Introduction: Our first job is to partition a sequence of three-address instructions into basic blocks. We begin a new basic block with the first instruction and keep adding instructions until we meet either a jump, a conditional jump, or a label on the following instruction. In the absence of jumps and labels, control proceeds sequentially from one instruction to the next. This idea is formalized in the following algorithm.
Algorithm: Partitioning three-address instructions into basic blocks.
INPUT: A sequence of three-address instructions.
OUTPUT: A list of the basic blocks for that sequence in which each instruction is assigned to exactly one basic block.
METHOD: First, we determine those instructions in the intermediate code that are leaders, that is, the first instructions in some basic block. The instruction just past the end of the intermediate program is not included as a leader. The rules for finding leaders are:
1. The first three-address instruction in the intermediate code is a leader.
2. Any instruction that is the target of a conditional or unconditional jump is a leader.
3. Any instruction that immediately follows a conditional or unconditional jump is a leader.
Then, for each leader, its basic block consists of itself and all instructions up to but not including the next leader or the end of the intermediate program.
Example: The intermediate code in Fig. 8.7 turns a 10 x 10 matrix a into an identity matrix. Although it is not important where this code comes from, it might be the translation of the pseudocode in Fig. 8.8. In generating the intermediate code, we have assumed that the real-valued array elements take 8 bytes each, and that the matrix a is stored in row-major form.
First, instruction 1 is a leader by rule (1) of Algorithm 8.5. To find the other leaders, we first need to find the jumps. In this example, there are three jumps, all conditional, at instructions 9, 11, and 17. By rule (2), the targets of these jumps are leaders; they are instructions 3, 2, and 13, respectively. Then, by rule (3), each instruction following a jump is a leader; those are instructions 10 and 12. Note that no instruction follows 17 in this code, but if there were code following, the 18th instruction would also be a leader.

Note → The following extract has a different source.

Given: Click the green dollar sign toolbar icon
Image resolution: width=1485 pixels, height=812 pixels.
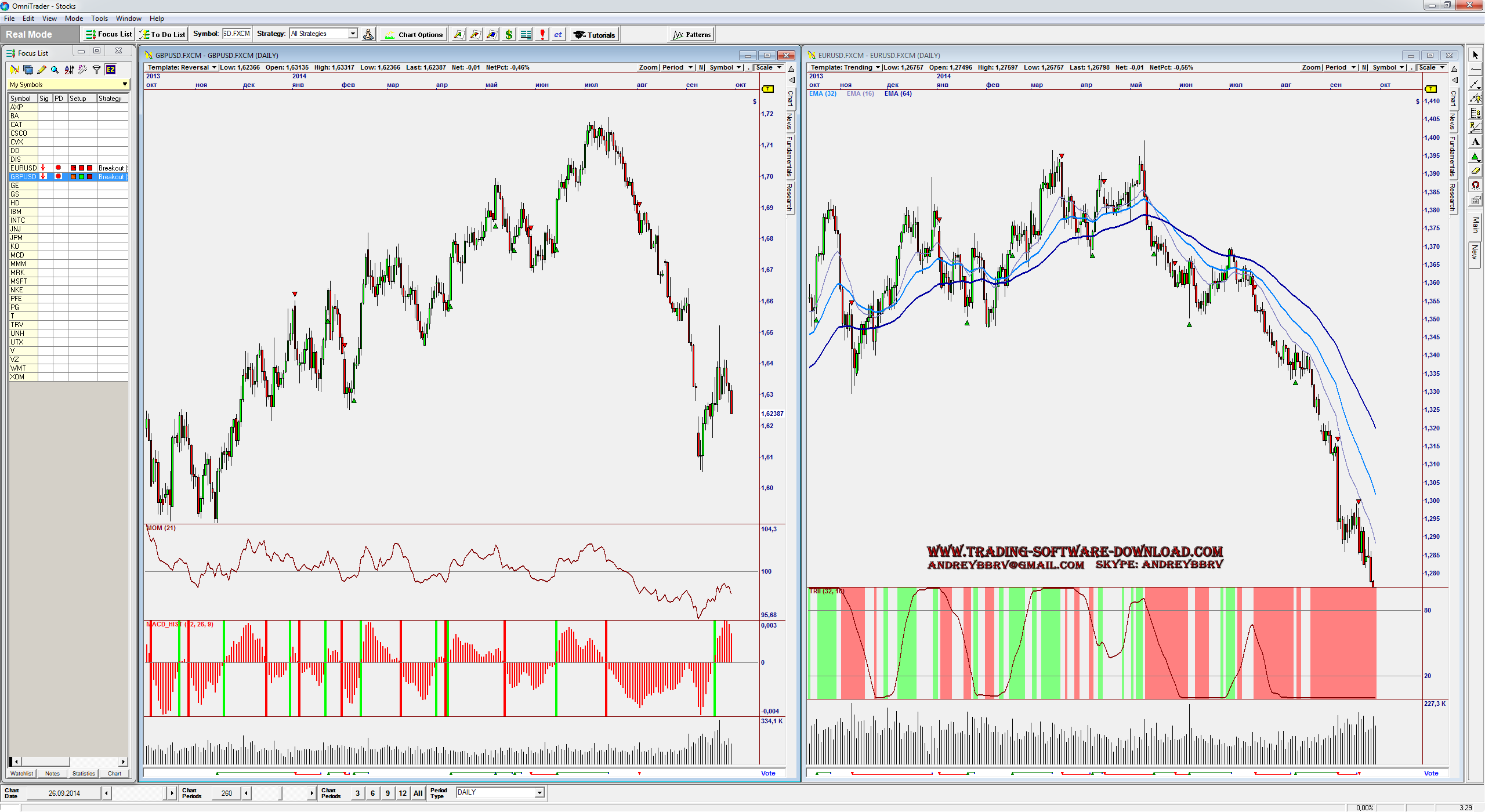Looking at the screenshot, I should pos(509,35).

We conclude that the leaders are instructions 1, 2, 3, 10, 12, and 13. The basic block of each leader contains all the instructions from itself until just before the next leader. Thus, the basic block of 1 is just 1, for leader 2 the block is just 2. Leader 3, however, has a basic block consisting of instructions 3 through 9, inclusive. Instruction 10's block is 10 and 11; instruction 12's block is just 12, and instruction 13's block is 13 through 17.